# [Work task]
Could you reproduce the entries exactly, omitting every picture?

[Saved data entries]
● ● ●

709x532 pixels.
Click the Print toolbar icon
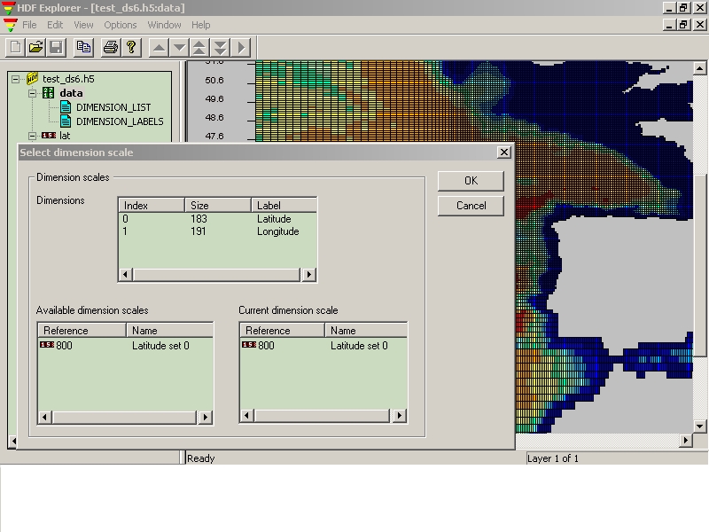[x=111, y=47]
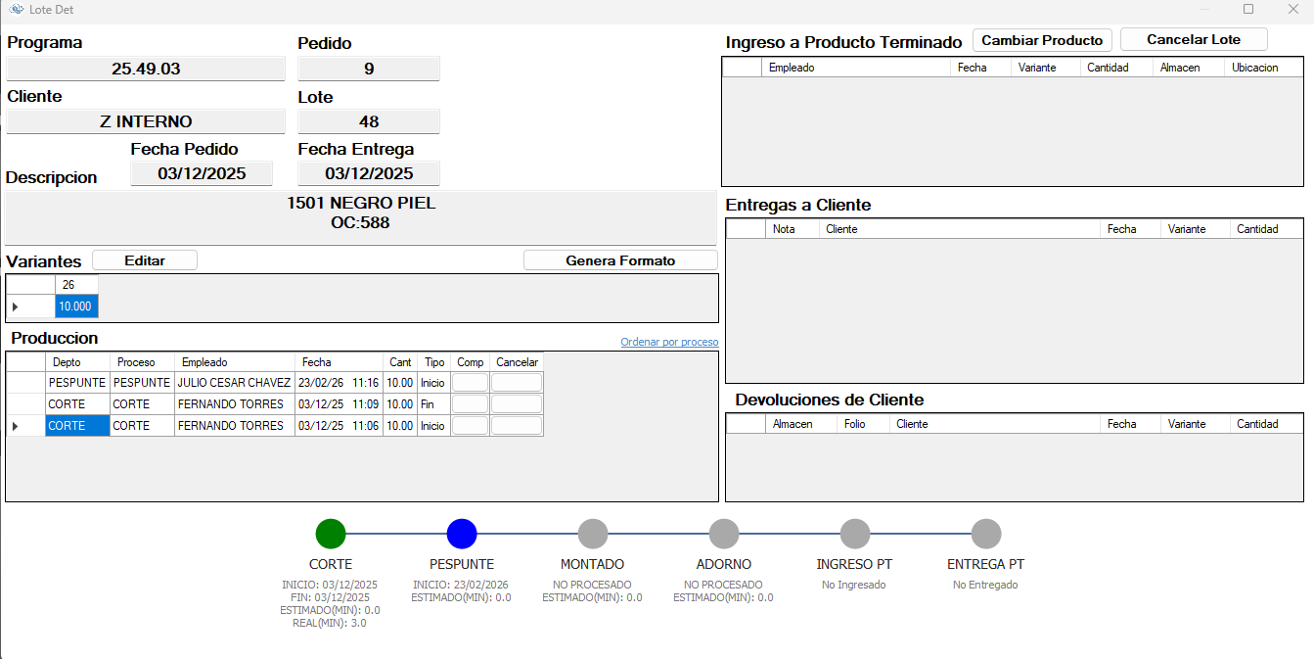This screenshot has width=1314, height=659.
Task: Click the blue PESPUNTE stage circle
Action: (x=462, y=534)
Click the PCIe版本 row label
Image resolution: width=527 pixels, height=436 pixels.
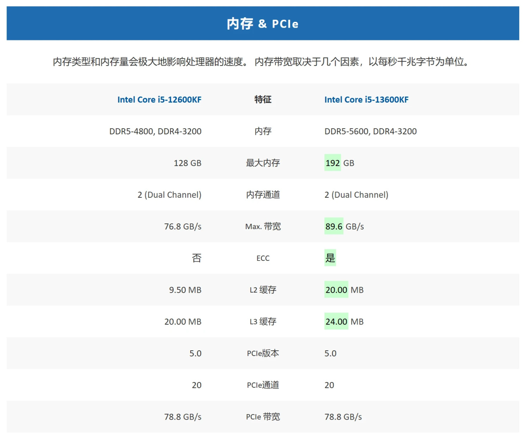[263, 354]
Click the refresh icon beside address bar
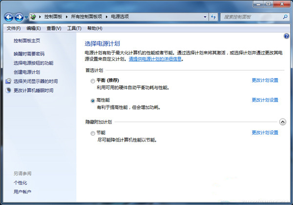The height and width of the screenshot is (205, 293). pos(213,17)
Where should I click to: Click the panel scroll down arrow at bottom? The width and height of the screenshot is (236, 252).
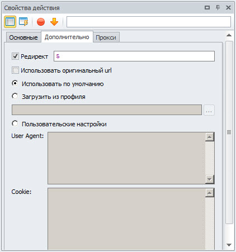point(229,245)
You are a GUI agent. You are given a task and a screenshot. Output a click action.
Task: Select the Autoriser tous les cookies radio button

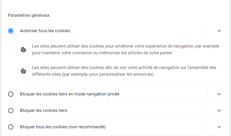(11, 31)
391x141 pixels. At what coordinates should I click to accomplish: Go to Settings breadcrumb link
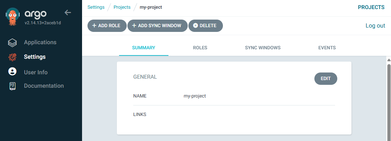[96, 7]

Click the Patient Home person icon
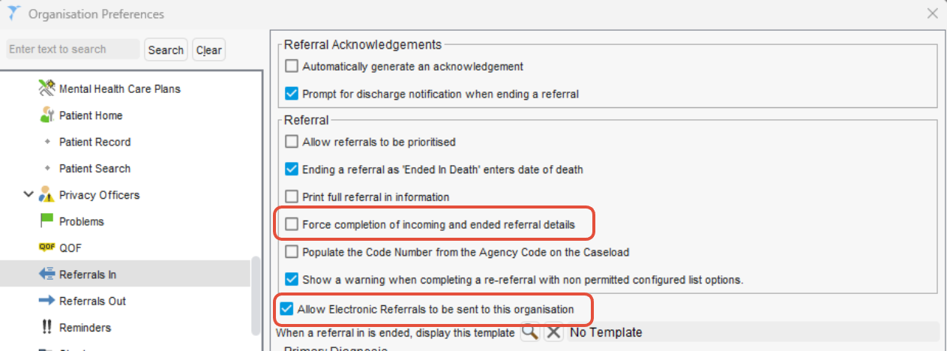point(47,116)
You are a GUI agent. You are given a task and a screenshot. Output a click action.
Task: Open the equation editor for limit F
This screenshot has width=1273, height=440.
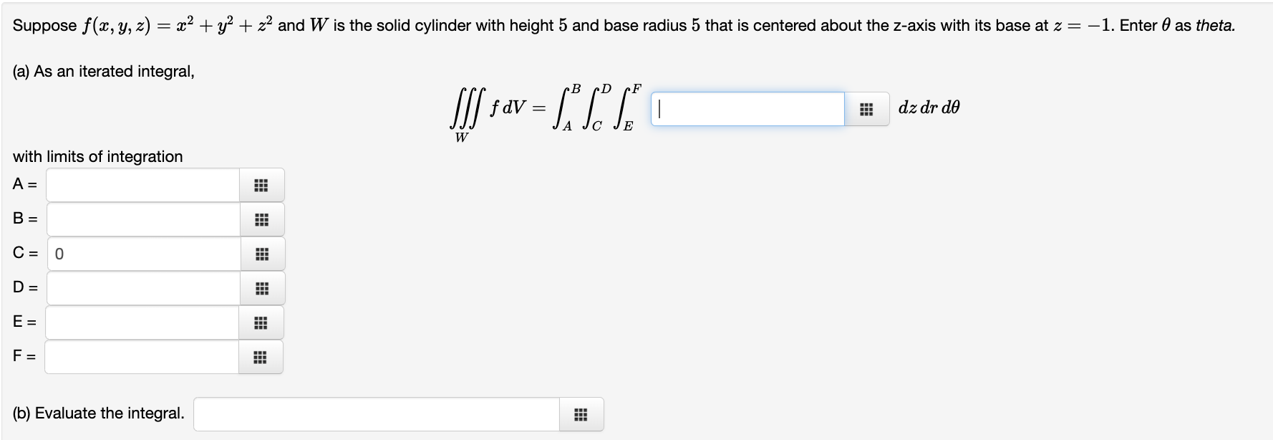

● ● ●

# [Exercise output]
709x532 pixels.
Click the Print toolbar icon
[x=111, y=47]
This screenshot has width=1314, height=659.
Task: Click the blue PESPUNTE stage circle
Action: (x=462, y=534)
Click the PCIe版本 row label
Image resolution: width=527 pixels, height=436 pixels.
[263, 354]
Click the refresh icon beside address bar
The height and width of the screenshot is (205, 293). pos(213,17)
Where should I click to: Click the panel scroll down arrow at bottom? The width and height of the screenshot is (236, 252).
point(229,245)
You are a GUI agent. You are given a task and a screenshot. Output a click action.
Task: Select the Autoriser tous les cookies radio button

(11, 31)
391x141 pixels. At what coordinates should I click to accomplish: Go to Settings breadcrumb link
[96, 7]

Click the Patient Home person icon
point(47,116)
You are a GUI agent. You are given a task and a screenshot. Output a click action.
Task: Open the equation editor for limit F
This screenshot has width=1273, height=440.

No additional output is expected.